The Hardware Paradigm

Lots of off-the-shelf servers with direct attached storage. "Lots" was dozens, then hundreds, then thousands.
Storage was primarily spinning disk.
Servers were held on-prem.
Servers were phyiscal machines.
There was some expectation of server failure.

This hardware paradigm drove technical decisions.

Node Types

There are two primary node types in Hadoop: the NameNode and data nodes.

The NameNode is also known as the control node or the head node. It is responsible for communication with the outside world, coordination with data nodes, and ensuring that jobs run.

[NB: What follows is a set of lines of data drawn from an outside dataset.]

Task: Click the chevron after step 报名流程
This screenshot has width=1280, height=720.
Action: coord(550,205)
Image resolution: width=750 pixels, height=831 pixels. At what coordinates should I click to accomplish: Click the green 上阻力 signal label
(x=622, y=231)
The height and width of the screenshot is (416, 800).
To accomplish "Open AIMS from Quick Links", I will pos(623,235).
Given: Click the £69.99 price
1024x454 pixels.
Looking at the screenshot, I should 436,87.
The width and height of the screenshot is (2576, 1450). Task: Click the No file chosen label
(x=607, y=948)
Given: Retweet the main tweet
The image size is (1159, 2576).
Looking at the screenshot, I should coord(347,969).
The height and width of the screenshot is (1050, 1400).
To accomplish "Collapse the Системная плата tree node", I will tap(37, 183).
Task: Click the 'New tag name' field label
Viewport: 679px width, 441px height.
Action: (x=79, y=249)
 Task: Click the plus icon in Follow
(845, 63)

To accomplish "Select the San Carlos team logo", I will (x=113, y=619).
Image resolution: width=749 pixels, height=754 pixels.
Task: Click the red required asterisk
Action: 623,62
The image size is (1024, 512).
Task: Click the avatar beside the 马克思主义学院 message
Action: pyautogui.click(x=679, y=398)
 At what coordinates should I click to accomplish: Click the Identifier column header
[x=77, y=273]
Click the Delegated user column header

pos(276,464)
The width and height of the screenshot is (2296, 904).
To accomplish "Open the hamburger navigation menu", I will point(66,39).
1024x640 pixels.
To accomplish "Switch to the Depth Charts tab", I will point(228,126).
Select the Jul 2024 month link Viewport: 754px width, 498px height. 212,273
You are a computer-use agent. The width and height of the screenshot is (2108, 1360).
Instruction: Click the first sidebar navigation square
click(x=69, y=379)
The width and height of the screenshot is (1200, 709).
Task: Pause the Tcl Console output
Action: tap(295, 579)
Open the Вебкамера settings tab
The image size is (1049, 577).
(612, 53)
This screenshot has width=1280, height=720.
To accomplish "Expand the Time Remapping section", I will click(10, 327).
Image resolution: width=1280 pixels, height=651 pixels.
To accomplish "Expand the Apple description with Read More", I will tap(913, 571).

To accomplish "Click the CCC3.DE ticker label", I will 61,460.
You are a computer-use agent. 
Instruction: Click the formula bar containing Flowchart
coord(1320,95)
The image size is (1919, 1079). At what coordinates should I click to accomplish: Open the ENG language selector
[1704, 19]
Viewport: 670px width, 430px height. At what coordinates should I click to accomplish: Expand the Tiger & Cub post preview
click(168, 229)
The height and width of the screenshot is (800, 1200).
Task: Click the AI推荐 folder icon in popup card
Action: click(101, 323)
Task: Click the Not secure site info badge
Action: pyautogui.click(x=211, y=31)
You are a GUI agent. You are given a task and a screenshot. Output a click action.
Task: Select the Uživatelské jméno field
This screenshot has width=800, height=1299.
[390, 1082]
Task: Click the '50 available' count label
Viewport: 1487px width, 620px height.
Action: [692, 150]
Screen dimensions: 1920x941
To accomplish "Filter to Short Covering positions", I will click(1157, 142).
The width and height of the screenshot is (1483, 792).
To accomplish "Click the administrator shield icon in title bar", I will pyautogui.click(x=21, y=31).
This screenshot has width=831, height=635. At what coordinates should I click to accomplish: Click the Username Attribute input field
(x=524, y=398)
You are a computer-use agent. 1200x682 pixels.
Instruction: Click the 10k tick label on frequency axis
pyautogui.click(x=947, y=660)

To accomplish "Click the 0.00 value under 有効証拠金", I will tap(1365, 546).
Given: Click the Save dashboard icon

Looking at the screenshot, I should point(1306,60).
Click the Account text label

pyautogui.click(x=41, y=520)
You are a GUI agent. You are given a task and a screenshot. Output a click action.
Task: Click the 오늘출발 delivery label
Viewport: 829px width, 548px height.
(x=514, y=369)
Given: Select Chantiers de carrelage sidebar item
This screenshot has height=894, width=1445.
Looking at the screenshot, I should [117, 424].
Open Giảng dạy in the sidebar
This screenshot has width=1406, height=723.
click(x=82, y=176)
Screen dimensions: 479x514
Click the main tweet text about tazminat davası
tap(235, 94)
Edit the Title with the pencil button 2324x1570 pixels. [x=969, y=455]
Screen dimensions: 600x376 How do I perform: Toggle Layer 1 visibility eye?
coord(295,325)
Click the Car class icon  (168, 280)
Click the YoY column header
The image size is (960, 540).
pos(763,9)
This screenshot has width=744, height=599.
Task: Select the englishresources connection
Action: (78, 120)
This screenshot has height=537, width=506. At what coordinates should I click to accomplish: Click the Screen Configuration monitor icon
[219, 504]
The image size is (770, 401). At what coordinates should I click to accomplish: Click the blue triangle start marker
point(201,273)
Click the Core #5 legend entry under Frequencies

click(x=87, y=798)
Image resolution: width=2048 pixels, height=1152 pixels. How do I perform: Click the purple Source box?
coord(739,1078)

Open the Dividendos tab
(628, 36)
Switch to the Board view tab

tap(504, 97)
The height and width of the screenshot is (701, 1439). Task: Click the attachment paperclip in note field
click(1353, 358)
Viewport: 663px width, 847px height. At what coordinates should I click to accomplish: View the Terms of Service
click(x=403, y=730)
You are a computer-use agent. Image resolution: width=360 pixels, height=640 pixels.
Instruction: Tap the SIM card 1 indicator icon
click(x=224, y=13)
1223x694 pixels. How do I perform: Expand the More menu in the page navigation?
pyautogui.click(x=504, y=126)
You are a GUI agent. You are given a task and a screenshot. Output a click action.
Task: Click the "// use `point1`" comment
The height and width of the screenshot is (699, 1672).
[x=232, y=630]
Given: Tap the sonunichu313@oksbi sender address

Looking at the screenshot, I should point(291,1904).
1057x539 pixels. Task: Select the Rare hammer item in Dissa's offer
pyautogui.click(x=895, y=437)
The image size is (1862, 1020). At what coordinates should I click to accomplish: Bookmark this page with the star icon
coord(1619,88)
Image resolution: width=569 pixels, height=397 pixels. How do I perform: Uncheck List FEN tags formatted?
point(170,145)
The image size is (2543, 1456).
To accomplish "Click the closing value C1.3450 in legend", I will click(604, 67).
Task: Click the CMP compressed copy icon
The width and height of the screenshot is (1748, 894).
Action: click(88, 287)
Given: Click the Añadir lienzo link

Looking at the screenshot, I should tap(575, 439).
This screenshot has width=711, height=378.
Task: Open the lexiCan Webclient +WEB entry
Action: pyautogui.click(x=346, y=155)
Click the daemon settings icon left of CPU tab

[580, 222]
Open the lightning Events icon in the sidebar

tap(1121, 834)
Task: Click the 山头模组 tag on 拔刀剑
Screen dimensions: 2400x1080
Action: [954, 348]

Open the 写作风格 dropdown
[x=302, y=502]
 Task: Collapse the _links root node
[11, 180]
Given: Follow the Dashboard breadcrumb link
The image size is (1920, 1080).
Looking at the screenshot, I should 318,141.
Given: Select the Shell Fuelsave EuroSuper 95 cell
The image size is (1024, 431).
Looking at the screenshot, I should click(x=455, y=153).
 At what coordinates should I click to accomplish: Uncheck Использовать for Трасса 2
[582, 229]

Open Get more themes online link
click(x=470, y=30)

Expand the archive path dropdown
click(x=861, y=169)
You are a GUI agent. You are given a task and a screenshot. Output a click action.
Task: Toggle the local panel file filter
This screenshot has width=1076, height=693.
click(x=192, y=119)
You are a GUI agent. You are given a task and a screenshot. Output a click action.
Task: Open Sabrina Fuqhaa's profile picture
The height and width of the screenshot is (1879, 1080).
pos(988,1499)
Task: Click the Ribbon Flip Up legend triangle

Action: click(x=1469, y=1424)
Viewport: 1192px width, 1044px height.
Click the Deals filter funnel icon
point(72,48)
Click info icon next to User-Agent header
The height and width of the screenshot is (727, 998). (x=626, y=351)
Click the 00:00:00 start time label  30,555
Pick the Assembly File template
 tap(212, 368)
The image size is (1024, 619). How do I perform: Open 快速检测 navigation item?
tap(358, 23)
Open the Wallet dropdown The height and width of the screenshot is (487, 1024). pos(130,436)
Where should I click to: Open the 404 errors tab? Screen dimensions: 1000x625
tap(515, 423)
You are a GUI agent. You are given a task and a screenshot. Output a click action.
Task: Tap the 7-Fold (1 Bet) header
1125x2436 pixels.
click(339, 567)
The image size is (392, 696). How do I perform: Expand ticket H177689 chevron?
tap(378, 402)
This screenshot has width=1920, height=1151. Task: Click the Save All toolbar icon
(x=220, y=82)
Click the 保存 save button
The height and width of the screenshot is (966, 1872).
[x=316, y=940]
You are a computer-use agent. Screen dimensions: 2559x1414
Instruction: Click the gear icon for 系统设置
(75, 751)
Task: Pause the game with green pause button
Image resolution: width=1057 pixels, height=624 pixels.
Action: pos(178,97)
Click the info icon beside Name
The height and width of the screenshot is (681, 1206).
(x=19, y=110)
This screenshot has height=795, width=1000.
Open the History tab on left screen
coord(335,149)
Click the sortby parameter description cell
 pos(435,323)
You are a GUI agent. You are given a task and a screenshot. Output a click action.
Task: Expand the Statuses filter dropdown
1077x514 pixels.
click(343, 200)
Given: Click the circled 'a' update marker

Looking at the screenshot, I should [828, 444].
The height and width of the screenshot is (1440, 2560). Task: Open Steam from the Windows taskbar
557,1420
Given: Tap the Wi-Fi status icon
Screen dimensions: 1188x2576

Data nodes store data and run code, returning results back to the NameNode to make available to the user.

HDFS

HDFS is append-only, meaning you can add rows to an existing file, but cannot modify or delete rows in an existing file. Deleting or modifying rows requires deleting and re-loading that file, and even adding rows probably should be done in a different file.

A common pattern is to use folders to hold similar data and process all data in that folder as a unit. In that case, we still want the invidiual files to be large enough to chunk out and distribute.

The Software Paradigm

On Linux, C is still popular, but Java is the most cross-portable.
RAM is much faster than disk but is limited.
Network bandwidth is somewhat limited.
Data structure is context-sensitive and the same file may have several structures.
Developers know the data context.

This is how we got semi-structured data retrieval with MapReduce.

Data Retrieval

Hadoop follows a "semi-structured" data model: you define the data structure not when adding files to HDFS, but rather upon retrieval. You can still do ETL and data integrity checks before moving data to HDFS, but it is not mandatory.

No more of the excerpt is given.